What lines in the records below contain the string "agent"? Copy every one.

↓↓↓

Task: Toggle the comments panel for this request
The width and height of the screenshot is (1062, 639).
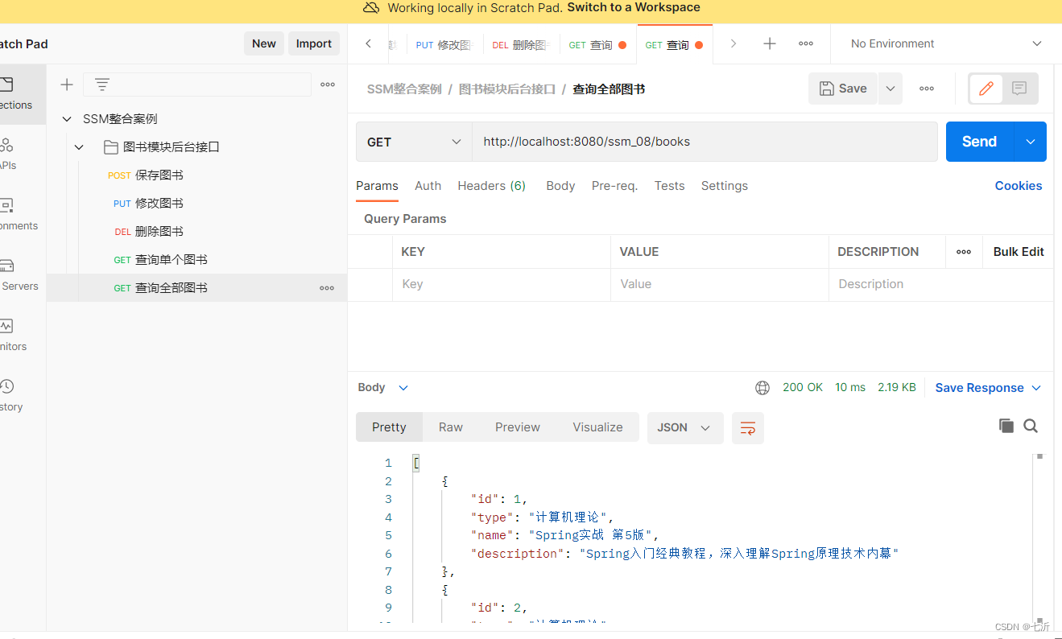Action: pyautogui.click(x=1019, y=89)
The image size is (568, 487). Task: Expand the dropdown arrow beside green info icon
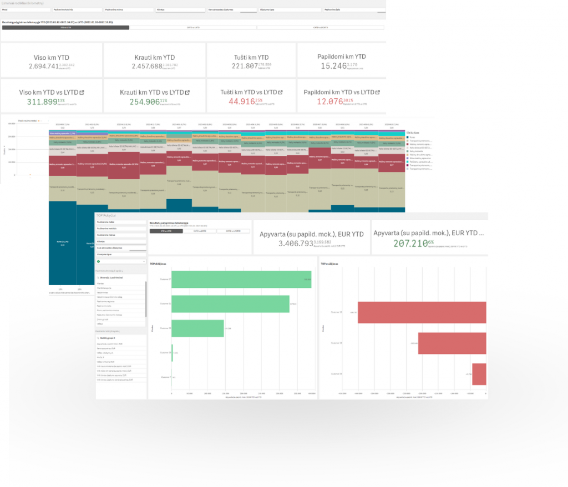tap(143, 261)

↑↑↑
↓↓↓

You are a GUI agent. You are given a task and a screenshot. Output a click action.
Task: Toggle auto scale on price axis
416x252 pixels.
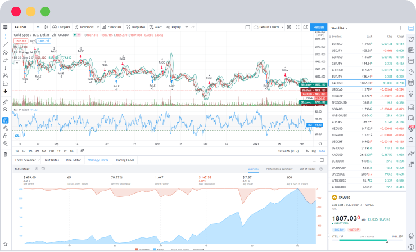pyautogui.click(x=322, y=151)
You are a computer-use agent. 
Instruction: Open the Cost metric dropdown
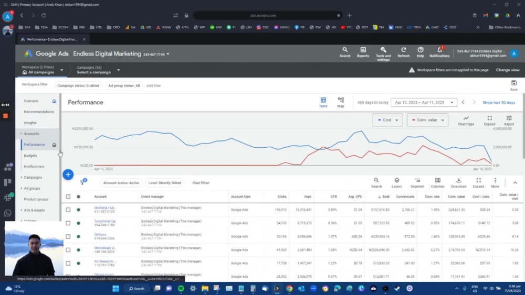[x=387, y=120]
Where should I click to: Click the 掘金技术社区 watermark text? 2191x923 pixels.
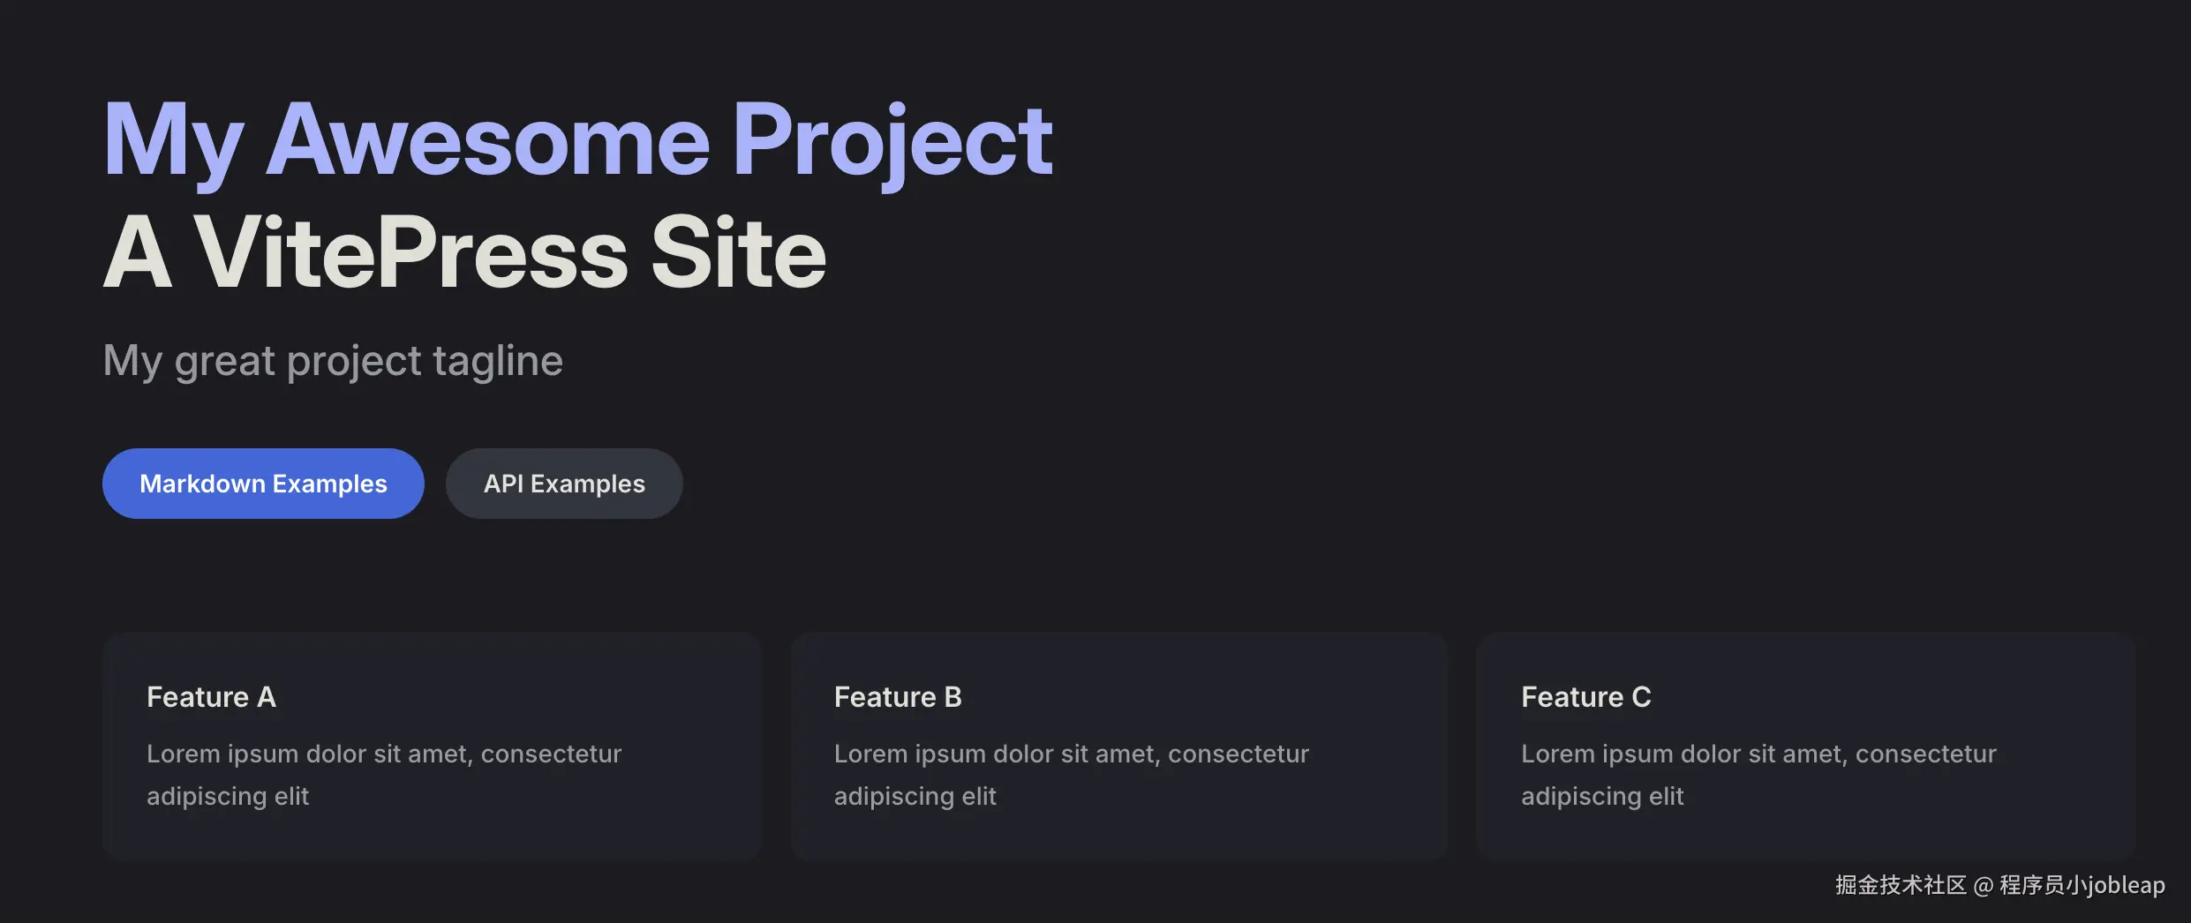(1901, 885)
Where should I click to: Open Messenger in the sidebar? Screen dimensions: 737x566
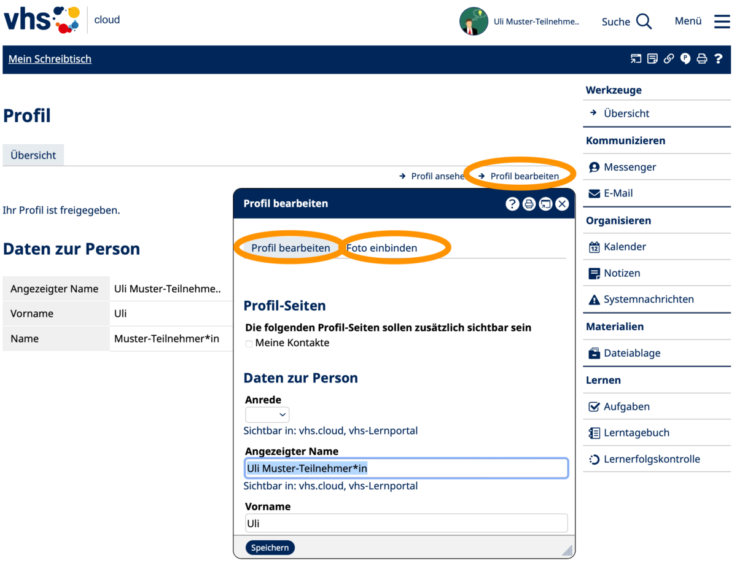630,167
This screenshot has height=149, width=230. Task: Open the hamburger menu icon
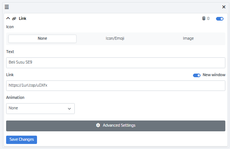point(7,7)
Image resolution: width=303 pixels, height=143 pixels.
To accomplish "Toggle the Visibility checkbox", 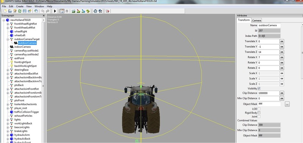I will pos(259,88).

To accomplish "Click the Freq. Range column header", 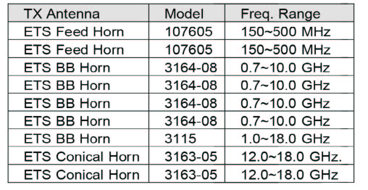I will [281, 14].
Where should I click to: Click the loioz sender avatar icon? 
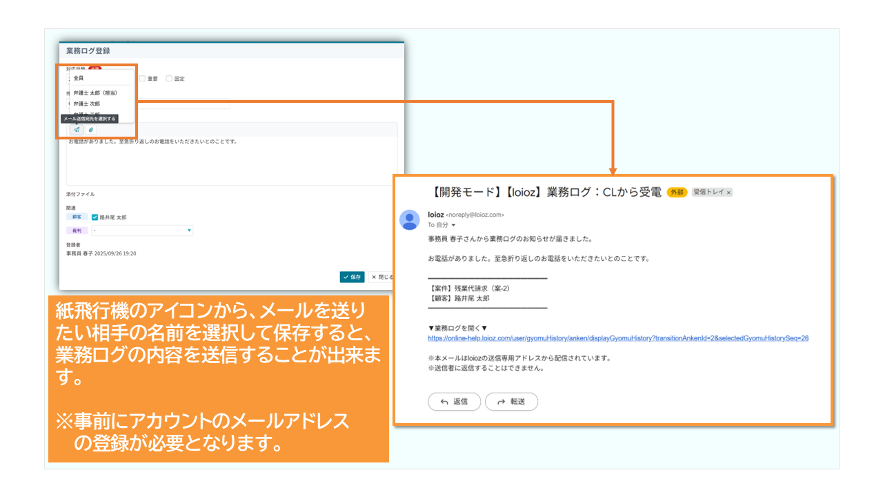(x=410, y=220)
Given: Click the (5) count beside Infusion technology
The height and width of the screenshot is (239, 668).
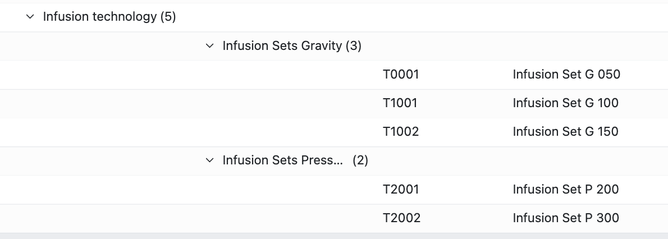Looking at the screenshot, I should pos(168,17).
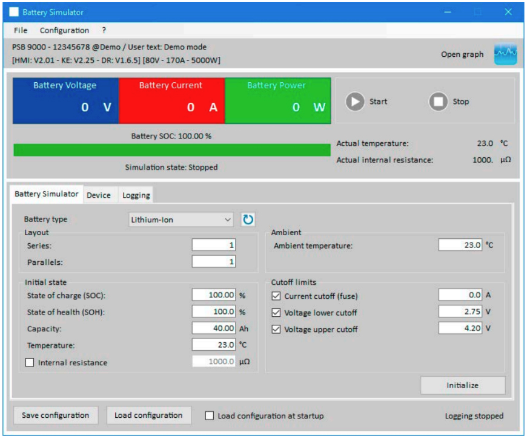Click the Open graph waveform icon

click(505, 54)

↑↑↑

__Answer section__
You are a GUI agent. You are given a task and a screenshot. Output a click action.
You are a computer-use agent. 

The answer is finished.